> ASSIGNMENT
Read the records below. Copy each line where the string "will" occurs.

> PROVIDED INFORMATION

+-------+

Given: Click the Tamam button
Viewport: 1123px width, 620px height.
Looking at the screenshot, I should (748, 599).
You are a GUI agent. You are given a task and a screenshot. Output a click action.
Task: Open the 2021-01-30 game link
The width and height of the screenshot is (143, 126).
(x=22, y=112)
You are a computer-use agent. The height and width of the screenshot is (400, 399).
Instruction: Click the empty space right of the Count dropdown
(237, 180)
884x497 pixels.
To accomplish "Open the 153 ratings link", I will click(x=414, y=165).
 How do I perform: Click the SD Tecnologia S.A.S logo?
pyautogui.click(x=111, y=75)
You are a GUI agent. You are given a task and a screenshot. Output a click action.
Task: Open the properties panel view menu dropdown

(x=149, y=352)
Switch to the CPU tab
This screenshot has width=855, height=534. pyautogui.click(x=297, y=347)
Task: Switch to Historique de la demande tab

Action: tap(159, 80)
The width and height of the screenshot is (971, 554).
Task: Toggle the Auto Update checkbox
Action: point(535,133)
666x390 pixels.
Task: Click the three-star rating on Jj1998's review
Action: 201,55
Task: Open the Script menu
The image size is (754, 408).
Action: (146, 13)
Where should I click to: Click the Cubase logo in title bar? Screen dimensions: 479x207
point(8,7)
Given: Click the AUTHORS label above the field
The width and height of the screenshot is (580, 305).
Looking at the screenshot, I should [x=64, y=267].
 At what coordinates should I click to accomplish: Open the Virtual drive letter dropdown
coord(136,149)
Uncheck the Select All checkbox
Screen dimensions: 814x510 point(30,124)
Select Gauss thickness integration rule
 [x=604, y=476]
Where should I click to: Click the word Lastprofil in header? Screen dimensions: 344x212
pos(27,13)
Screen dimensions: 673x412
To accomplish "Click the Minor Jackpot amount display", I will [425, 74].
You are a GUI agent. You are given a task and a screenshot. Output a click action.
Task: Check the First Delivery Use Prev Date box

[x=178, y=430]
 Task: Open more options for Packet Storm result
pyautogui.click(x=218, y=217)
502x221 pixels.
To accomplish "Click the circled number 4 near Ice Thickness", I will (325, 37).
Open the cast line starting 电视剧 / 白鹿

+-------+

> SOLUTION
To accomplish "Open the 153 ratings link", I will click(x=414, y=165).
To accomplish "Click the Minor Jackpot amount display", I will [425, 74].
To accomplish "Click the circled number 4 near Ice Thickness", I will (325, 37).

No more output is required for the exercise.